Умер Алексей Балабанов


Невозможно теперь не думать о том, как в последнем фильме «Я тоже хочу» Алексей Балабанов появляется в роли самого себя, режиссера, и умирает. Герои фильма едут за счастьем, но в счастье берут не всех. Что там за счастье, никто не знает, но все так устали от привычного несчастья, что, услыхав про сказочную колокольню, говорят: я тоже хочу.

Невозможно теперь не думать, что Алексей Балабанов тоже просто устал. Он двадцать лет был лучшим кинорежиссером страны, иногда казалось, что единственным. А после «Брата» проснулся единственным русским народным кинорежиссером.
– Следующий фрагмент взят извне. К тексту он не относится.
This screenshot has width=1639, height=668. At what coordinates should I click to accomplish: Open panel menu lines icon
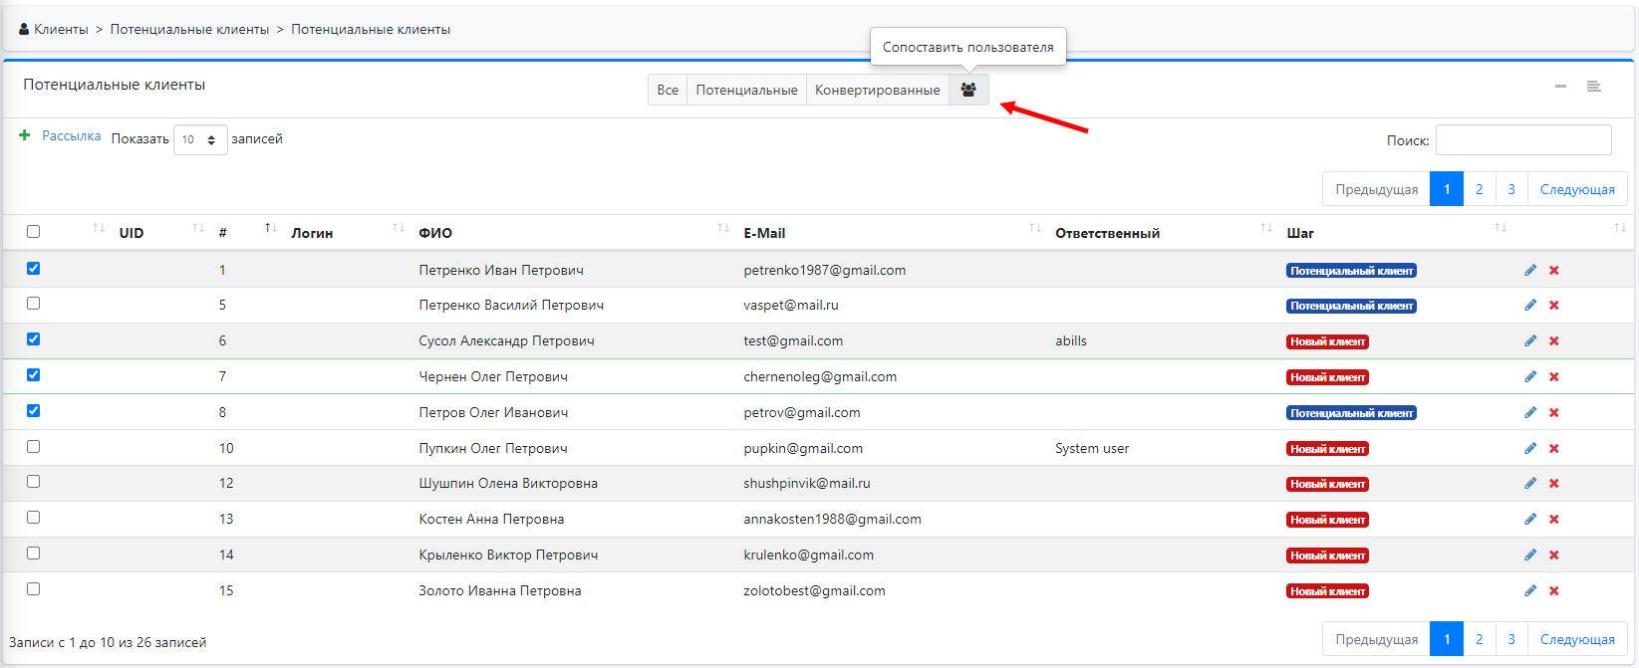click(x=1593, y=87)
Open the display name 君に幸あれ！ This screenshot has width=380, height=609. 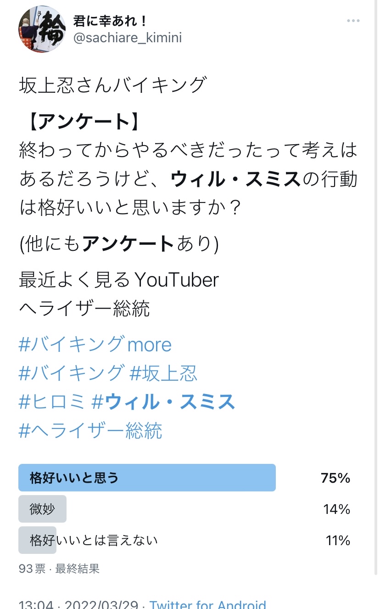click(111, 21)
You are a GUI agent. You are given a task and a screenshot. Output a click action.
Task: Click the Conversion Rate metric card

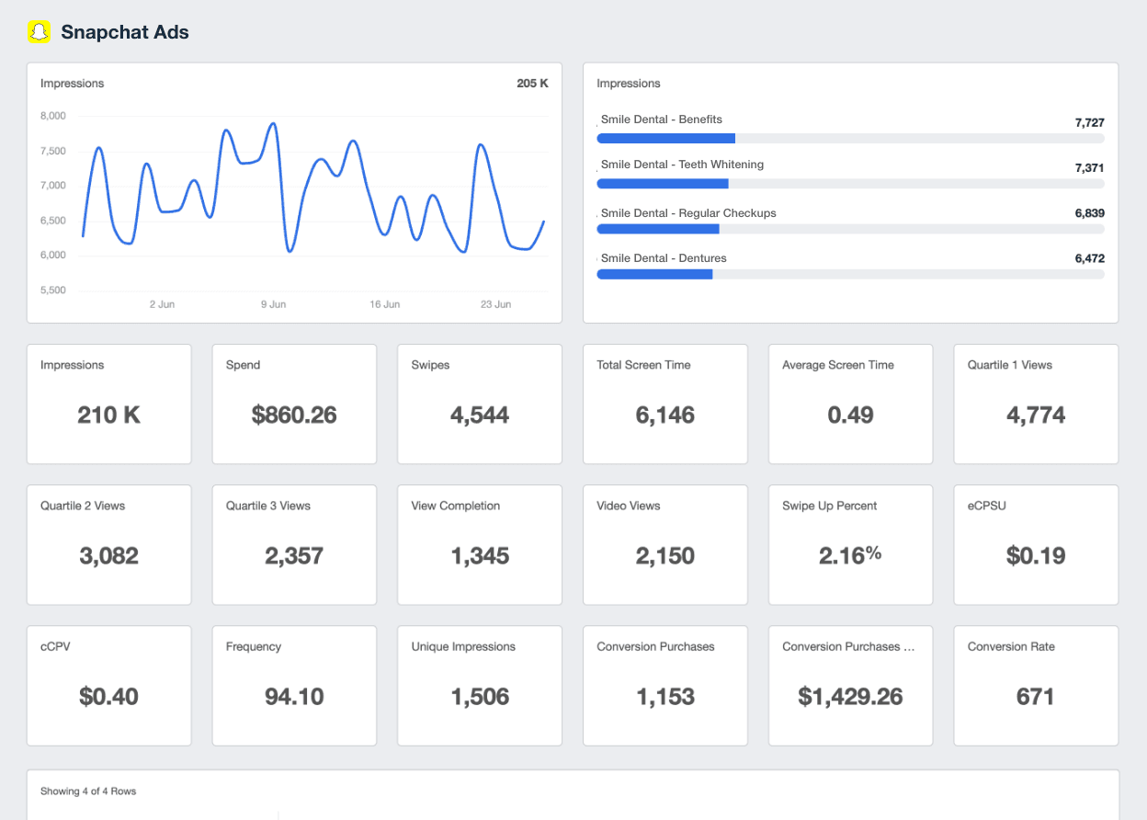(1035, 685)
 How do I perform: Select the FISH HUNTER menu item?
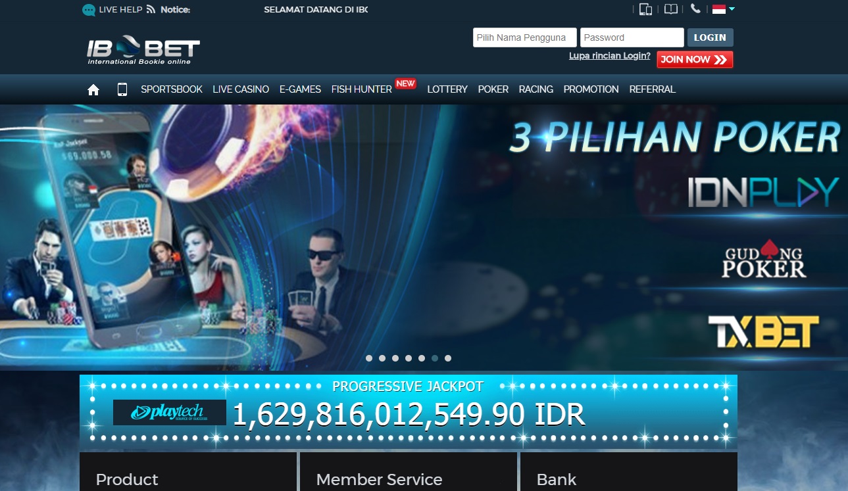[362, 89]
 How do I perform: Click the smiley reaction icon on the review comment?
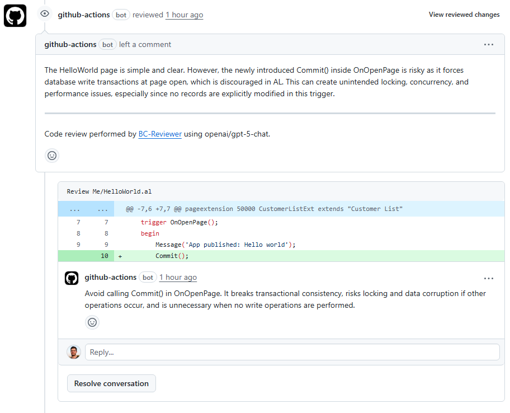point(52,156)
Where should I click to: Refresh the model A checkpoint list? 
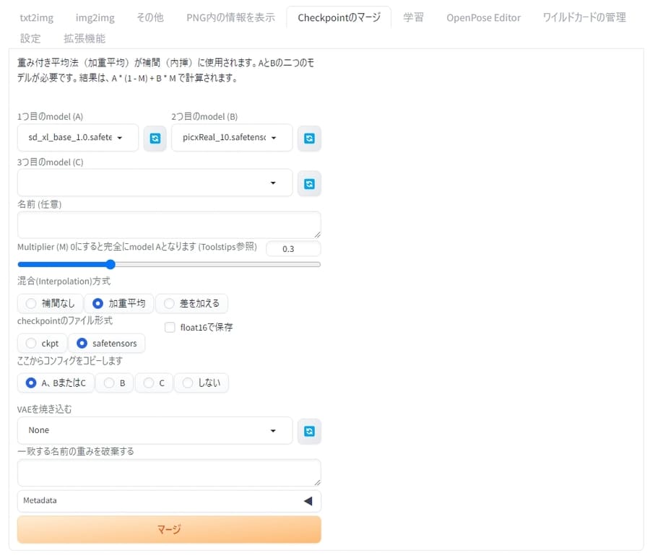tap(155, 138)
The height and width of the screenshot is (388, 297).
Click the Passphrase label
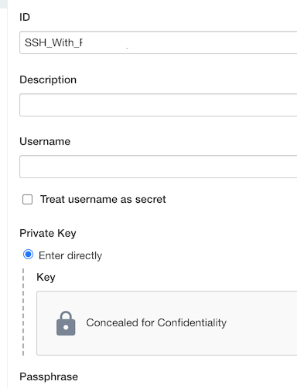coord(49,377)
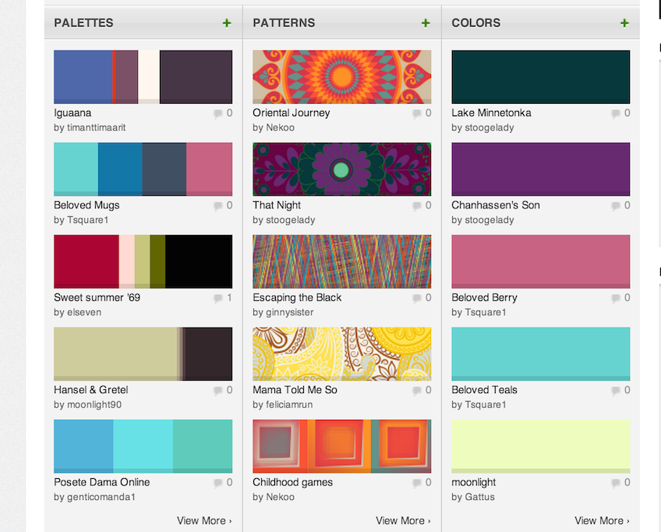The image size is (661, 532).
Task: Select the Hansel & Gretel palette name
Action: (x=91, y=389)
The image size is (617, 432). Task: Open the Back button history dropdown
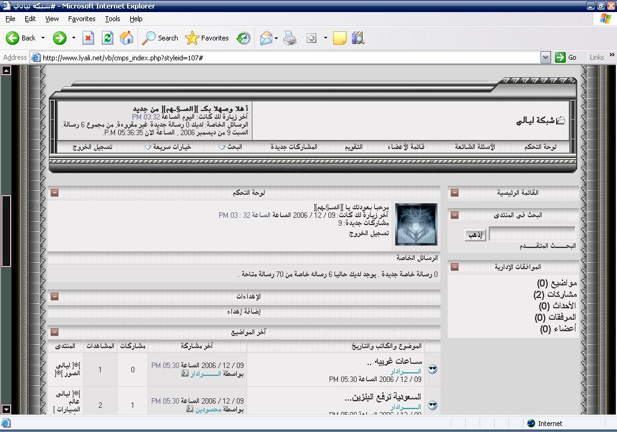(x=43, y=38)
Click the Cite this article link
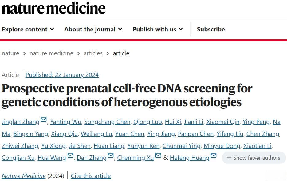 pyautogui.click(x=91, y=176)
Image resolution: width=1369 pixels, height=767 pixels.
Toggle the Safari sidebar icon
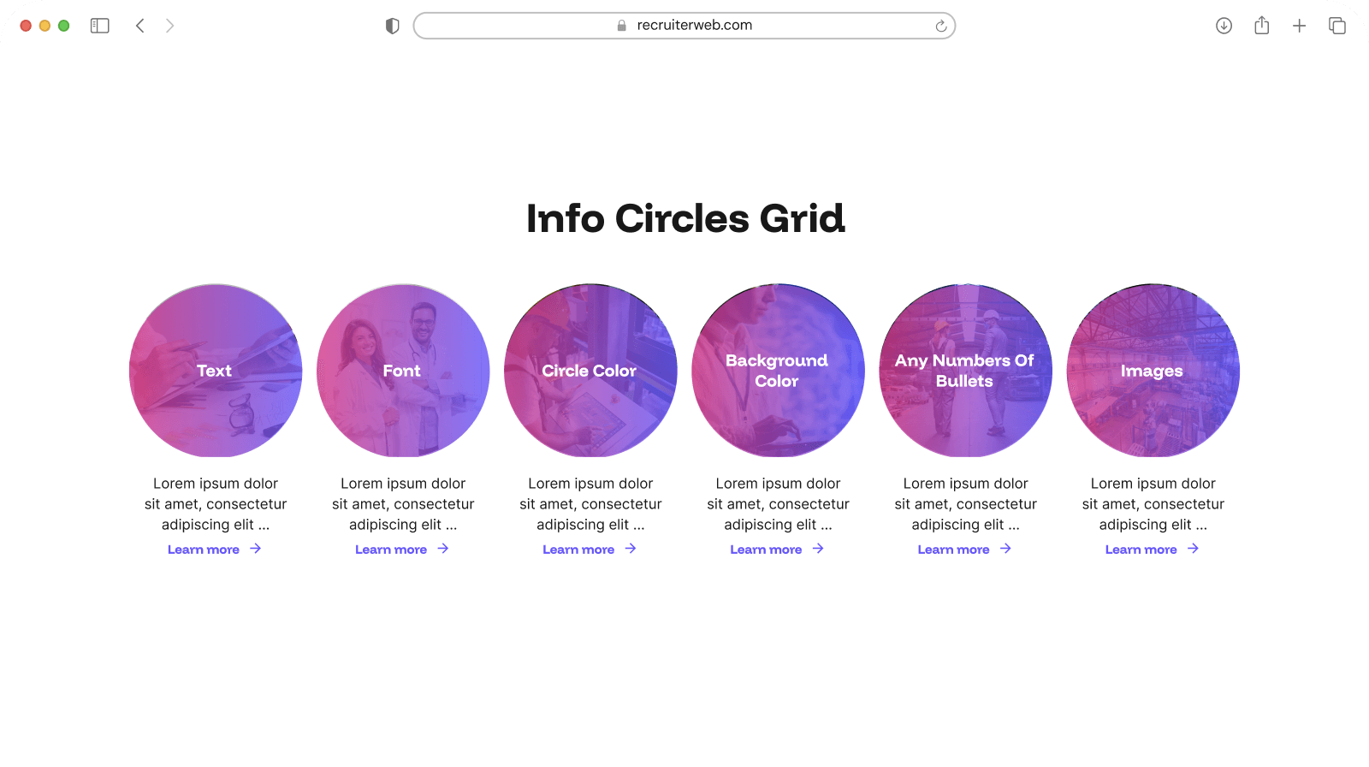pyautogui.click(x=99, y=25)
Но дело было не только в «Брате». Балабанов не дал пропасть этим двум словам – «русское» и «народное». Он в одиночку оборонял здесь весь патриотический словарь, изгаженный официальными и прочими лицами титульной национальности. Он фантастически умел очищать слова и вещи от шелухи – и придавать им смысл, помещая разом в пространство мифа, настоящего времени и большой истории. Поэтому то, что у других было фальшью и штампами, у Балабанова становилось правдой жизни, правдой смерти и правдой искусства. Неважно, какая из них была высшей, а важно, что разделить их нельзя. Он снимал абсолютно цельное кино. Балабанов создал метафизическую историю российских 90-х и нулевых. Он снял самое страшное признание в любви к родине. Почти никто не верил, что «Груз 200» был о любви, но он был об этом. Есть грустная логика в том, что Балабанов не был понят за границей. Его непереводимость – прямое следствие истинной самобытности, это очень правильное слово, если по-балабановски очистить его до самости, быта и бытия.

Невозможно теперь ничего говорить, можно только как герои Балабанова: они бы молча выпили, вот и весь некролог, самый точный текст, в котором и балабановская народность, и балабановский лаконизм.